**Task goal**
Report, from the records below, every line where the word "computer" appears.

------------------------------------------------------------

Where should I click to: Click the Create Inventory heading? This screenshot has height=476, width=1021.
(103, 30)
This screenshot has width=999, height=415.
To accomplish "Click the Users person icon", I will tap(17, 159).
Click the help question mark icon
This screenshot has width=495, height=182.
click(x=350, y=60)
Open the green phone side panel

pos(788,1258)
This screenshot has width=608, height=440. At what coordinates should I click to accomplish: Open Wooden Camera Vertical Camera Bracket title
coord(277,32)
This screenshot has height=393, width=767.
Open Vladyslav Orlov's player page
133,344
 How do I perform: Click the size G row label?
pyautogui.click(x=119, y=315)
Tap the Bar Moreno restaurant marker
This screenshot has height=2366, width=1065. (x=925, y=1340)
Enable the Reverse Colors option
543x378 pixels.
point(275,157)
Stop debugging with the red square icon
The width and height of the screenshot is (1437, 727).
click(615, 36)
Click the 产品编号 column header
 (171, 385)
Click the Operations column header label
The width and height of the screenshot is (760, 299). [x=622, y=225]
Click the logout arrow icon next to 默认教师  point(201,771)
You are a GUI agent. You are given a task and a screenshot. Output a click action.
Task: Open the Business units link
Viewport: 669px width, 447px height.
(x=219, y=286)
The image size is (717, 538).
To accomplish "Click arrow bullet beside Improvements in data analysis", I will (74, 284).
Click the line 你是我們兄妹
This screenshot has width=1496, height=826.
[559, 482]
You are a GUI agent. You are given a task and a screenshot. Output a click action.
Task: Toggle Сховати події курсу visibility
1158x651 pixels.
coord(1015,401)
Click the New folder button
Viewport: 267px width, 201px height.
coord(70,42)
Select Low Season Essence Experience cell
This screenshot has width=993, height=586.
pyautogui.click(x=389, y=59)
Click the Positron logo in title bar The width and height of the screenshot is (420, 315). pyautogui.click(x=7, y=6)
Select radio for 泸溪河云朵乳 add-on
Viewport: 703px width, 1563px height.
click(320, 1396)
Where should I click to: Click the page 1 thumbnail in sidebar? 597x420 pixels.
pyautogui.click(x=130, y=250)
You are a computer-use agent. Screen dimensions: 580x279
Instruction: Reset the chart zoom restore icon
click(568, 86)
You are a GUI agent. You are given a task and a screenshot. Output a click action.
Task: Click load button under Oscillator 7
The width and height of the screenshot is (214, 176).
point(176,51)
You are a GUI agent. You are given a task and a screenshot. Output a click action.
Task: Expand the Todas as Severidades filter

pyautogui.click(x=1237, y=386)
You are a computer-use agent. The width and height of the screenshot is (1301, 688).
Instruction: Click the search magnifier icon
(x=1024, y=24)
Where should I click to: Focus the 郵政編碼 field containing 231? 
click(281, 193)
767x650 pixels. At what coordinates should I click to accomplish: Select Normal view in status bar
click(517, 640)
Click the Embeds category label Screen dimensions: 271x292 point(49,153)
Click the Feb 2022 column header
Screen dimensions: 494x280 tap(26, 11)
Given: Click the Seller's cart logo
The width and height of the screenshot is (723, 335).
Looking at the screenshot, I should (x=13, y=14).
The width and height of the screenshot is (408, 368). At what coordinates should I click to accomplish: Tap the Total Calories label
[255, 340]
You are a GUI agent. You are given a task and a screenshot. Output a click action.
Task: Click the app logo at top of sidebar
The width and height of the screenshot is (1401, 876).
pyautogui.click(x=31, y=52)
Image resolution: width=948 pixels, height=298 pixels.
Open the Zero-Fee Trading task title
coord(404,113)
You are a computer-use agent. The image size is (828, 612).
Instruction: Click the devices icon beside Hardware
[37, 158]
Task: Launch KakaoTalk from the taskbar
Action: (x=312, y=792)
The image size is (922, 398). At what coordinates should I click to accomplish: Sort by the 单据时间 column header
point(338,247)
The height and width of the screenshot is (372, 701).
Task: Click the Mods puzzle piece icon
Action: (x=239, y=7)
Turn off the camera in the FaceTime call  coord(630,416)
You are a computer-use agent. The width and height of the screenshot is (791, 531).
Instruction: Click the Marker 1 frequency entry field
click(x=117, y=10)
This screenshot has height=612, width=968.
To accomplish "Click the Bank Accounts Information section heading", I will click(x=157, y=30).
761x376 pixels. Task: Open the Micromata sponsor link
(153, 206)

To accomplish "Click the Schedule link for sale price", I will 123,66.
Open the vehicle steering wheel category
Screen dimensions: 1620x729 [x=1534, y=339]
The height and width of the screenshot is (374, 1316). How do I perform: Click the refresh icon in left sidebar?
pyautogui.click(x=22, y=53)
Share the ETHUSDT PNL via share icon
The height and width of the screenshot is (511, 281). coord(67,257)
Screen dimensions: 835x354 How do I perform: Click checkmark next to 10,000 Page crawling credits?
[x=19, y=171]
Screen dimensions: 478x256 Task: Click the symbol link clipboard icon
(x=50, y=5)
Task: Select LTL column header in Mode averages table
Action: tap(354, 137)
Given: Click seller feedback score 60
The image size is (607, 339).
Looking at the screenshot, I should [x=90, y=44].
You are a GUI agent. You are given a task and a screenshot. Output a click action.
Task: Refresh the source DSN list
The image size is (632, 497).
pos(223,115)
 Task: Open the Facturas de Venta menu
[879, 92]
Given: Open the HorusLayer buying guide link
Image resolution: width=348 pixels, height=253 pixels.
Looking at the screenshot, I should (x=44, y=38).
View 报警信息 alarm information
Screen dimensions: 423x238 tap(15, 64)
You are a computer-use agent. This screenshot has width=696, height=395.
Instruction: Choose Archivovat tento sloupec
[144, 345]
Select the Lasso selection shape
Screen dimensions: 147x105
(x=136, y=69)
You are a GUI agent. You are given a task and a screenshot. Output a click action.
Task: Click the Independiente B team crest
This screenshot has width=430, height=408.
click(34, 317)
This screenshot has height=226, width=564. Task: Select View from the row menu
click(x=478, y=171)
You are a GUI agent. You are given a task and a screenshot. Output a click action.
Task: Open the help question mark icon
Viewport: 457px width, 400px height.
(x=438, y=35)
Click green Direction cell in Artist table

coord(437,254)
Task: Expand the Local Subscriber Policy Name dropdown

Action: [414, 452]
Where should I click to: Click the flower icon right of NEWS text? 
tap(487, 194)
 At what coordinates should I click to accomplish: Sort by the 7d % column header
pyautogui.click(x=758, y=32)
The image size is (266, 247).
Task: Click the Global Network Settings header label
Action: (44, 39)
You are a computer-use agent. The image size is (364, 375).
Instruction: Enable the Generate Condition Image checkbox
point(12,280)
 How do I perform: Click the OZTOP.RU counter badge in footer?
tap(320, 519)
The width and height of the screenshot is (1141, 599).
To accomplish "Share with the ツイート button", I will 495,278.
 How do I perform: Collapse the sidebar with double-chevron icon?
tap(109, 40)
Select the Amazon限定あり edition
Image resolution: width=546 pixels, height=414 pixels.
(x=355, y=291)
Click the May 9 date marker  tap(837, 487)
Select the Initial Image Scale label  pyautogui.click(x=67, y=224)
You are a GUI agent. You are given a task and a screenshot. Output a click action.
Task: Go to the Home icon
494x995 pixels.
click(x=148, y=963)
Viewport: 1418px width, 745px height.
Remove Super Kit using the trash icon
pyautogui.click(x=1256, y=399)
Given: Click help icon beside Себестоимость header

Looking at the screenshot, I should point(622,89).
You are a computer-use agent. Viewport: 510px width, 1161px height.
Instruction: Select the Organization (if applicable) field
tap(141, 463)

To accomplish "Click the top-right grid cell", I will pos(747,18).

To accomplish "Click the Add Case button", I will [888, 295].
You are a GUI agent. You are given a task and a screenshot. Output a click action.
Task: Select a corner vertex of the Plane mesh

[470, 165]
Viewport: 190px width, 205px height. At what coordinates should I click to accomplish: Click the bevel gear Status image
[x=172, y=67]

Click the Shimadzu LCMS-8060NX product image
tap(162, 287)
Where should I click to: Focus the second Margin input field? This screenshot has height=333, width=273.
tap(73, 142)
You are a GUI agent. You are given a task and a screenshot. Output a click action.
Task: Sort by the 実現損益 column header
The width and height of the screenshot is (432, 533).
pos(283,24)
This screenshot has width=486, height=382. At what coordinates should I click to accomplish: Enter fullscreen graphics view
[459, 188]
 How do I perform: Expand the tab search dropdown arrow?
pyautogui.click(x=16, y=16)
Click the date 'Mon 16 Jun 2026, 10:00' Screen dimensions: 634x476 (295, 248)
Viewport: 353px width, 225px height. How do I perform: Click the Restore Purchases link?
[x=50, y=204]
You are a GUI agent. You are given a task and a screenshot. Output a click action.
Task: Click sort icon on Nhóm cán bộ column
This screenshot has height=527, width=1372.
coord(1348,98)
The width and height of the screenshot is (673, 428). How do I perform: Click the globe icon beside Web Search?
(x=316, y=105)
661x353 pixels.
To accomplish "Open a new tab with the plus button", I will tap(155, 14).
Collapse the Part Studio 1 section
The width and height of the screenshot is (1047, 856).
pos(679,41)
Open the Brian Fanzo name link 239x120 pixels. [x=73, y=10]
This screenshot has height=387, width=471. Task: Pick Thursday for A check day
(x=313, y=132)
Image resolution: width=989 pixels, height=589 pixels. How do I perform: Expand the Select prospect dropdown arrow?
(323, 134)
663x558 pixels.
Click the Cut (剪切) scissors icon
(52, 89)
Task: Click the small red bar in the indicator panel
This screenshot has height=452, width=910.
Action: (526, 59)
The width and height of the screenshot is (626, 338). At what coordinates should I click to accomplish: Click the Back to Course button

------------------------------------------------------------

**Result of this exercise**
You are a computer-use agent. Screen dimensions: 580x279
You are a computer-use agent. The width and height of the screenshot is (1301, 688).
You are a computer-use agent. The image size is (828, 612).
You are a computer-use agent. The width and height of the screenshot is (791, 531).
You are a computer-use agent. This screenshot has width=696, height=395.
You are a computer-use agent. The image size is (364, 375).
You are a computer-use agent. Viewport: 510px width, 1161px height.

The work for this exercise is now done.